- [Source extract]
Ten or fifteen years ago, there was an Internet game. I don't remember what it was called or who created it, but it was in a genre that was called something like "Gaming for Good". If I remember right, the creator may have been at Carnegie Mellon then signed on with Google (and taken his idea with him), after completing his PhD. That could be wrong, though. Doesn't matter, except that I wish I could give him credit for the idea.

Anyway, in this game, it went like this:

  • Connect to the web site
  • Get paired randomly with an unknown partner
  • Get shown a photo
  • Type potential keywords for a period of time - maybe a minute(?)
  • If you and your partner typed the same keywords, then you won, otherwise you lost

And here's where the "gaming for good" part came in. When keywords were matched by two independent partners (actually multiple pairs of partners, I assume), they were used to train an AI system on image recognition.

I spent quite a few late nights playing this game. It was one of those games where you think you're just going to be there for a few minutes, but then... one round at a time, the minutes turn into hours.

Connecting this concept to abuse prevention on Steem

So now, let's imagine how we could apply similar concepts to abuse prevention on Steem. Because of upvote-based incentivization and the need for downvotes, it would have to be run by one or more parties with a sizable stake, but here's what I imagined today:

  1. An automated crawler looks for potentially abusive posts. This could be done by looking for characteristics on the blockchain (i.e. high reputation author with low follower count; high value post with low follower count; high value post with no comments; posts with a large ratio between max vote and median vote; etc...). It could also be done by passing a small portion of the post through the API from a search engine or plagiarism service.
  2. Someone puts up a web site where it feeds candidate posts from the crawler to anonymous/random pairs (or triplets, etc..?) of players and asks them if it is abusive content (we need a better term for "abusive content" ;-). For each post, repeat steps 3-6 (outer loop):
  3. Log answers on the blockchain - but, importantly, without the post that they're replying to. That way, there's no fear of flag wars. The web site would know the link, but no one else. The posts would need some sort of anonymized player/game ID and also be delayed by a random amount of time, in order to prevent players from identifying their partners.
  4. If the two players match their answers, then the operator upvotes the answers, rewarding them for their time & effort
  5. If the two players don't match their answers, then no upvote is given (and maybe it wouldn't even need to be recorded on the blockchain)
  6. Repeat steps 3-5 with as many pairs as desired (inner loop)
  7. If some threshold is met, it signals the large stakeholder to further evaluate the post (using automation or manual inspection)
  8. If the large stakeholder(s) agree(s) that the post is abusive, then a downvote is issued.

Now, let's revisit the three challenges I identified above, with previous solutions to abuse prevention:

  • They depend on altruism to avoid the "tragedy of the commons"

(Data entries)
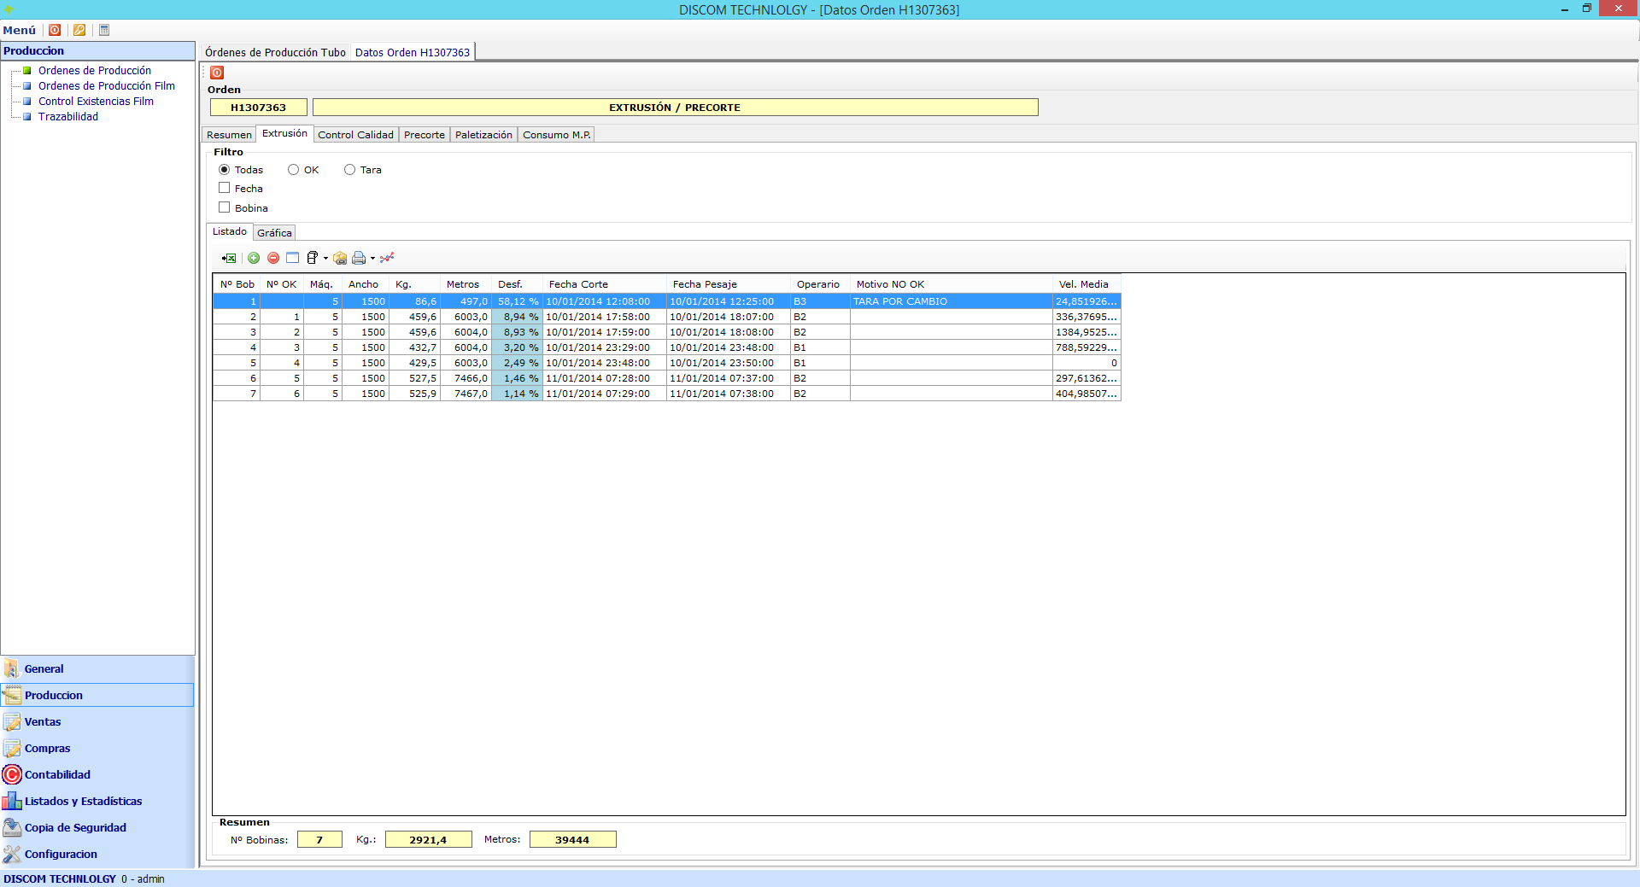The height and width of the screenshot is (887, 1640).
Task: Open Ventas in the left navigation panel
Action: 43,722
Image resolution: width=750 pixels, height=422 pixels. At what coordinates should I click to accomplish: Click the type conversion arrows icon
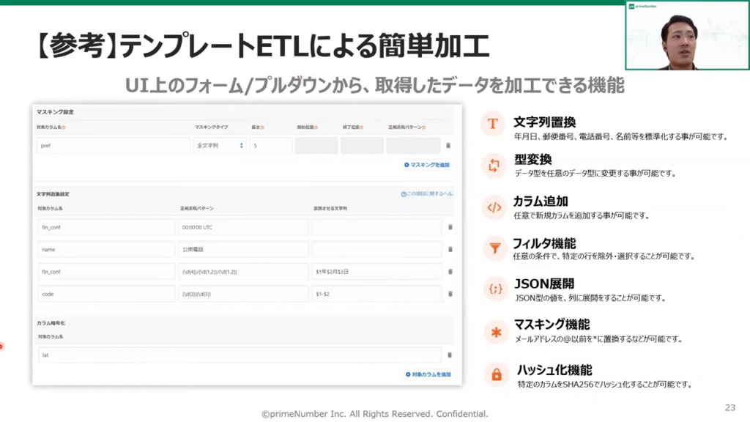495,166
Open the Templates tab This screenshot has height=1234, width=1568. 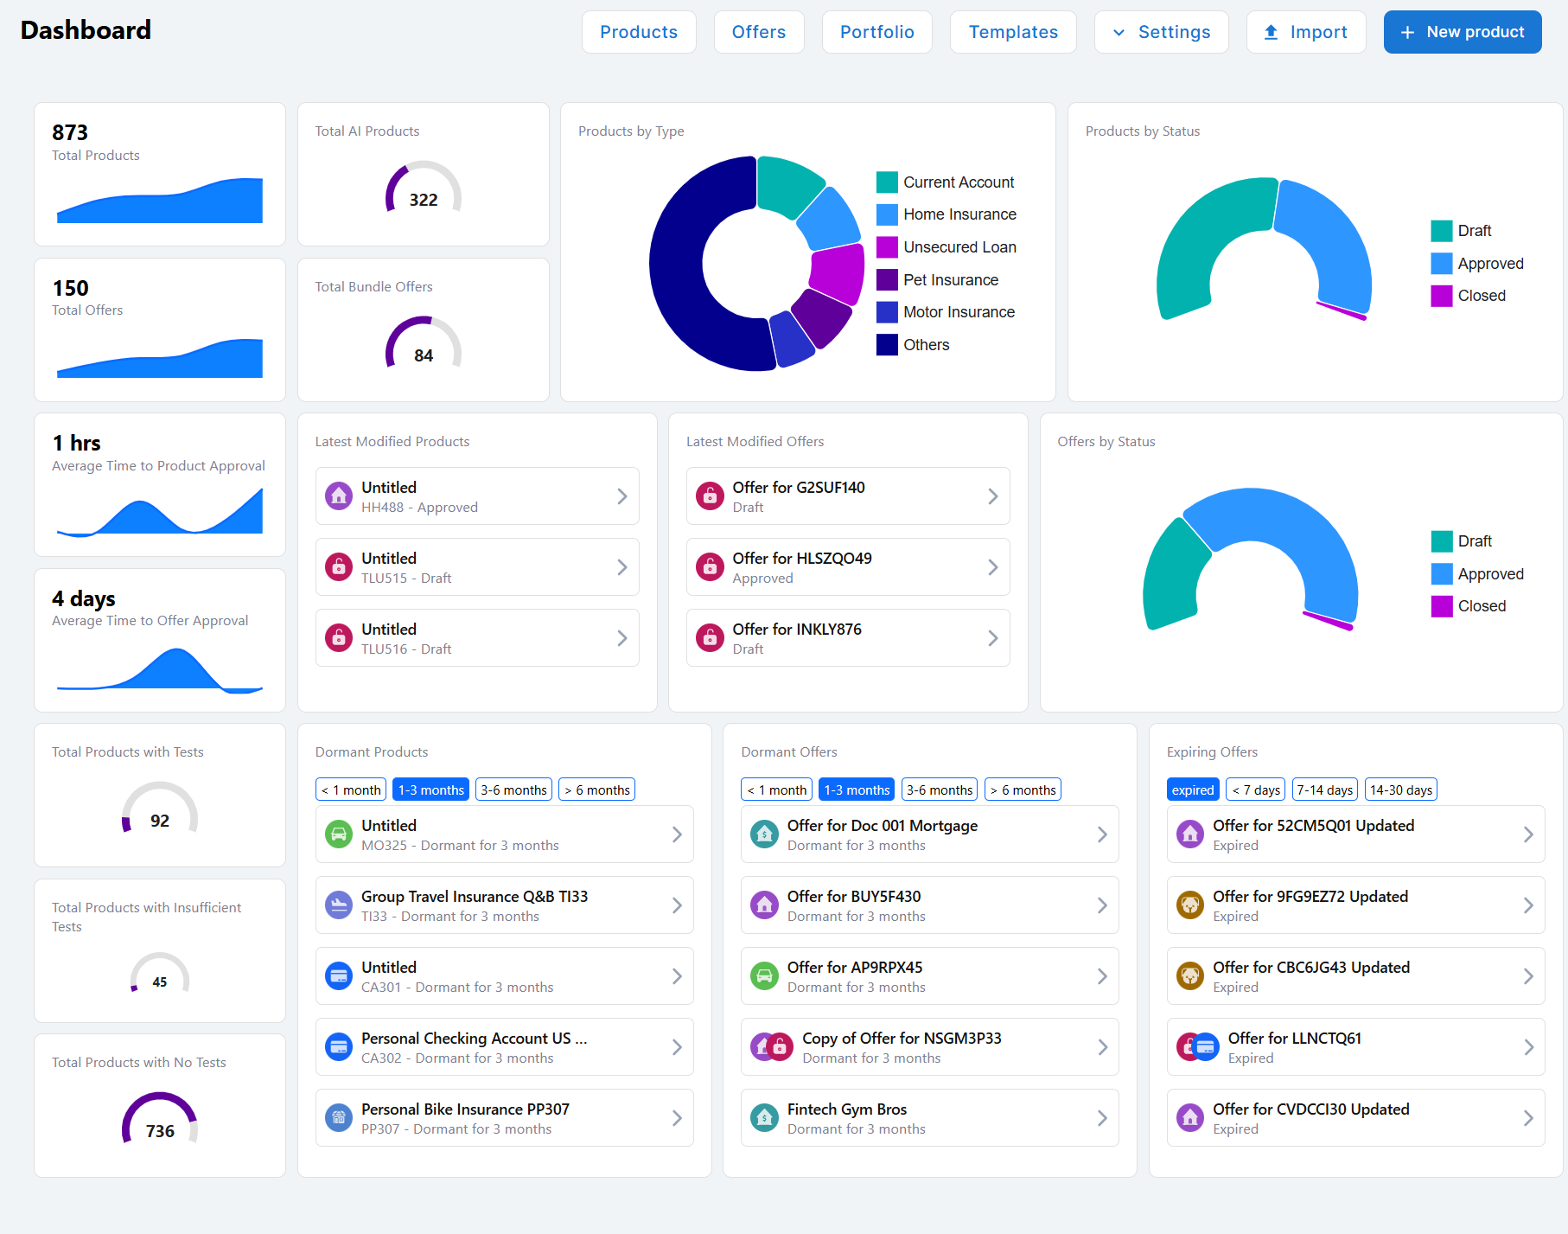1013,32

- [Required work]
List each step of the Internet game described in the excerpt on Steem abuse prevention.

- [Reply]
1. Connect to the web site.
2. Get paired randomly with an unknown partner.
3. Get shown a photo.
4. Type potential keywords for a period of time.
5. Win if you and your partner typed the same keywords; otherwise lose.